Congrats to Gully. He's a good boy, and deserves the very best. I believe we have found that for him.

*HERE'S MR GULLIVER. I WILL CERTAINLY MAKE THE BEST OF OUR LAST FEW WEEKS TOGETHER, MY LITTLE ANGEL.
I KNOW YOU WILL LIVE LONG, AND PROSPER. 

[attachment=55635:gulliverYIPEE.jpg]


*


----------



## Cosy (Feb 9, 2006)

I remember Gully's story. I'm so happy for him, and for those who worked to get him his forever home.
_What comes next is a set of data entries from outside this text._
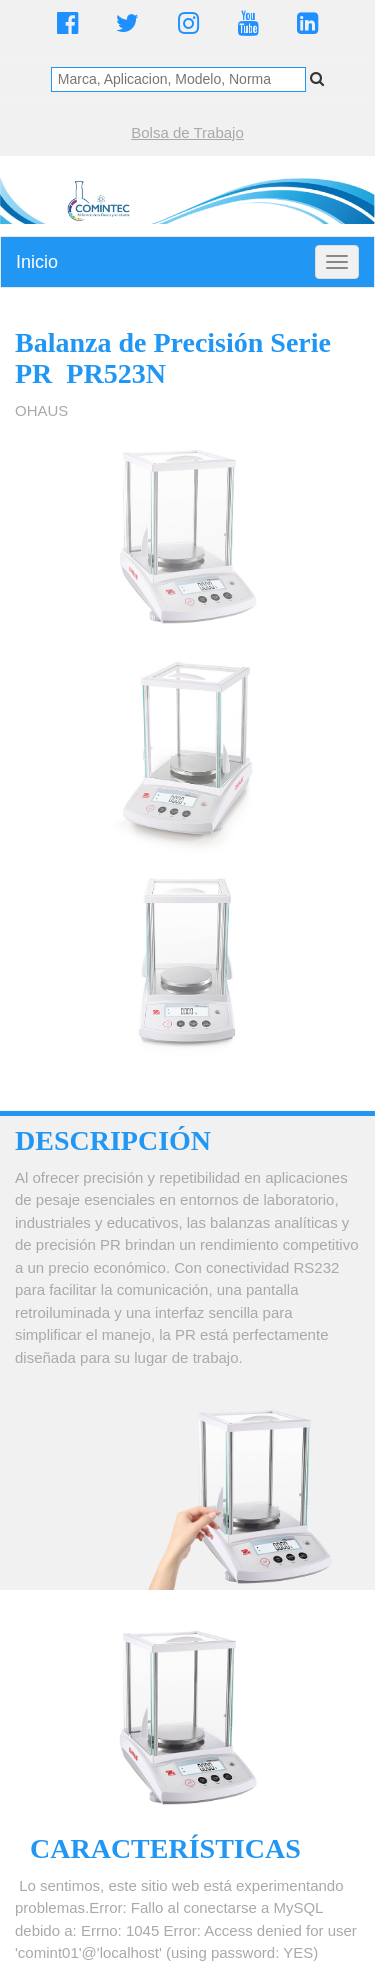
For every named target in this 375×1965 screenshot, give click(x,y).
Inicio (37, 262)
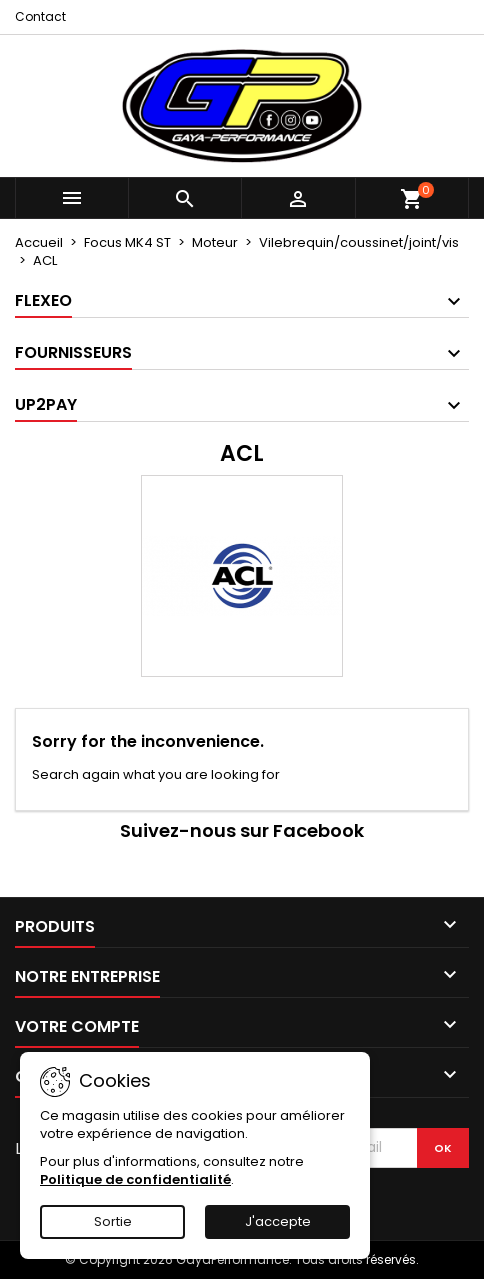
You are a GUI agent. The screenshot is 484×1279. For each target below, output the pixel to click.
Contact (40, 16)
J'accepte (278, 1221)
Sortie (113, 1221)
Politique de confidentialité (135, 1179)
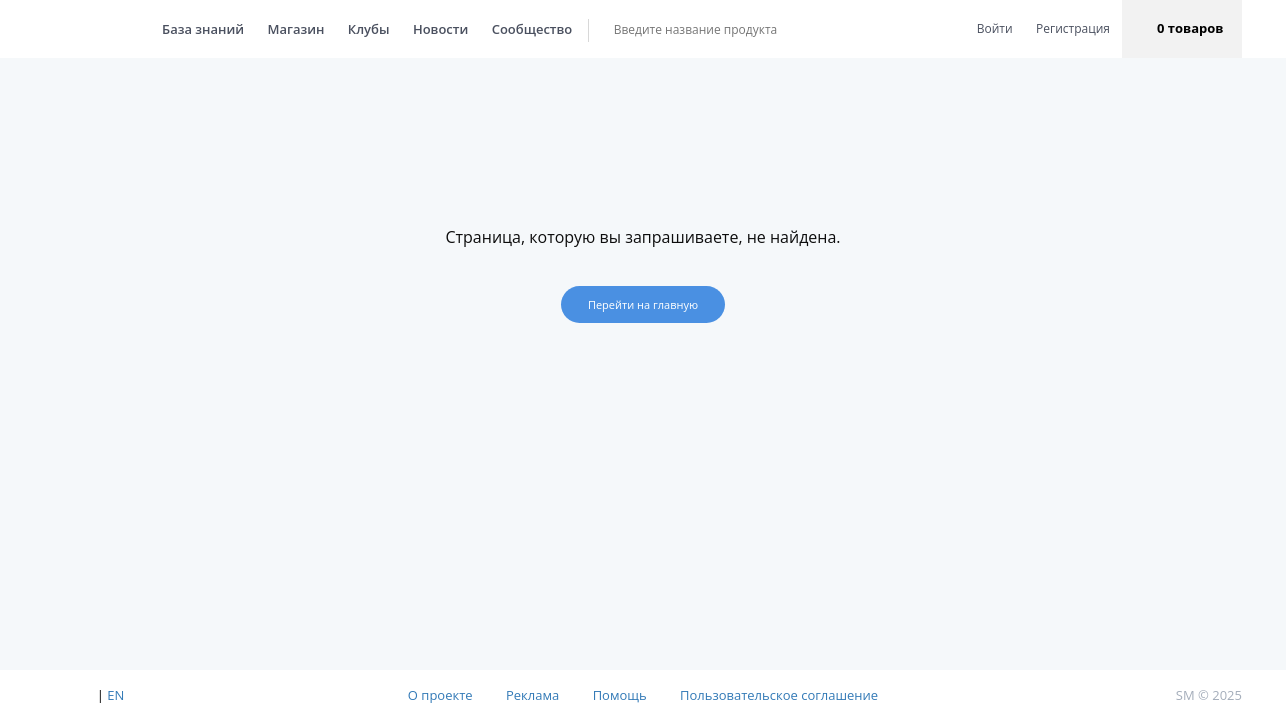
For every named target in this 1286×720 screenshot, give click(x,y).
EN (115, 695)
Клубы (349, 29)
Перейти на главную (643, 304)
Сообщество (512, 29)
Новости (420, 29)
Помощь (620, 695)
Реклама (532, 695)
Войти (995, 28)
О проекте (440, 695)
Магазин (276, 29)
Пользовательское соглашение (779, 695)
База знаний (183, 29)
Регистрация (1073, 28)
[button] (1182, 29)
I was looking at Petfinder the other day as I hadn't gone there in awhile. I was astounded at the number
of Maltese there are now. So very sad.


----------



## Bonnie's Mommie (Mar 2, 2006)

Such a cute little bug, I'm so happy he's got a new home!


----------



## joyomom (Jan 13, 2008)

Thank you Deb and Mary!!!

Another live long and prosper story! You are the best


----------



## aggiemom99 (Dec 3, 2007)

This couple are getting a special one. I am sure his "mom" is doing a happy dance. I remember the story and it was evident how much she loved Gulliver! I am close to the age she was so it really touched me...


----------



## CrystalAndZoe (Jul 11, 2006)

Sweet Gulliver is moving to my neck of the woods!! Maybe I'll need to do a little NMR home visit to see that sweet little boy in person.


----------



## coco (Sep 20, 2006)

How exciting for Gulliver--a forever home. I'm thrilled for both of you, although I know you'll miss that sweet face. Thank you for all you do for our furry friends.


----------



## 08chrissy08 (Sep 19, 2008)

How wonderful! I'm so happy to hear he's getting his forever home. Congrats Gulliver!


----------



## SueC (May 23, 2007)

How wonderful for Gulliver! :aktion033:


----------



## Hunter's Mom (Dec 8, 2008)

Yeah for Gulliver!! This is such great news!


----------



## maggieh (Dec 16, 2007)

Maybe we need to have an SM welcome party! Do you have any idea in which part of the Chicago area little Gulliver will be living?


----------



## cuevasfam (Jul 13, 2008)

Congrats to Gulliver :aktion033: :aktion033: Lots of kisses to you sweet boy!


----------



## drclee (Jul 16, 2008)

Yay for Gulliver!!! :chili:


----------



## KAG (Jun 1, 2006)

Enjoy your new life, little beauty.
xoxoxoxo


----------



## bellapuppy (Dec 1, 2008)

I am so glad for Gulliver. He is another lucky pup you guys took such good care of. :wub:


----------



## allheart (Oct 3, 2008)

Aww Deb he is a sweetheart.....just like you :grouphug:


----------